§ Problem statement: Copy the material word for word, from its first line through the line that contains "I want to click on nav-label: テイクアウト, so", with both of those lines included.

§ Data provided:
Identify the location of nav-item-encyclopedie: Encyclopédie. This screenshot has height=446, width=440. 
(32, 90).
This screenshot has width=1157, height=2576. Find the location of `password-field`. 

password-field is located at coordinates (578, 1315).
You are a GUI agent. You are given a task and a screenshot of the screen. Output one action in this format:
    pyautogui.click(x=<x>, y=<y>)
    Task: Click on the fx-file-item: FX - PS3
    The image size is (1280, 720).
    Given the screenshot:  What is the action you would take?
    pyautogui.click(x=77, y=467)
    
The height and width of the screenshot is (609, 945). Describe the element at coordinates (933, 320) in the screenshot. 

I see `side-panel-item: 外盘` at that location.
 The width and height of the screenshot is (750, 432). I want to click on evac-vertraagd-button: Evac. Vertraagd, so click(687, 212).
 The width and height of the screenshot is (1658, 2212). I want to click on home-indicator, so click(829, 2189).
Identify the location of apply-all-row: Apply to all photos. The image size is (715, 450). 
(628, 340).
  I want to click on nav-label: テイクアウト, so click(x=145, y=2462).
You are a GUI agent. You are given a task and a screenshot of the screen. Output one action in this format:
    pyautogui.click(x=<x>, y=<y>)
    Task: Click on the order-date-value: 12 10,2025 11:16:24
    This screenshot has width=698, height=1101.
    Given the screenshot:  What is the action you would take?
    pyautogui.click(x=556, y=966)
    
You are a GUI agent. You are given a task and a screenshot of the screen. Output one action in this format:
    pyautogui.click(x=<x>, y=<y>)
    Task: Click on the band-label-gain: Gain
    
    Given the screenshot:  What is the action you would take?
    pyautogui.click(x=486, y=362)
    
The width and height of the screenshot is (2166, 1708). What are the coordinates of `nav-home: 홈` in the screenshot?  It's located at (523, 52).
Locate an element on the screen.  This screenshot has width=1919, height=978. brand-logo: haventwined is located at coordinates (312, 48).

§ Answer section:
Identify the location of nav-item-encyclopedie: Encyclopédie. This screenshot has height=446, width=440. 
(32, 90).
This screenshot has width=1157, height=2576. Find the location of `password-field`. 

password-field is located at coordinates (578, 1315).
You are a GUI agent. You are given a task and a screenshot of the screen. Output one action in this format:
    pyautogui.click(x=<x>, y=<y>)
    Task: Click on the fx-file-item: FX - PS3
    The image size is (1280, 720).
    Given the screenshot:  What is the action you would take?
    pyautogui.click(x=77, y=467)
    
The height and width of the screenshot is (609, 945). Describe the element at coordinates (933, 320) in the screenshot. 

I see `side-panel-item: 外盘` at that location.
 The width and height of the screenshot is (750, 432). I want to click on evac-vertraagd-button: Evac. Vertraagd, so click(687, 212).
 The width and height of the screenshot is (1658, 2212). I want to click on home-indicator, so click(829, 2189).
Identify the location of apply-all-row: Apply to all photos. The image size is (715, 450). 
(628, 340).
  I want to click on nav-label: テイクアウト, so click(x=145, y=2462).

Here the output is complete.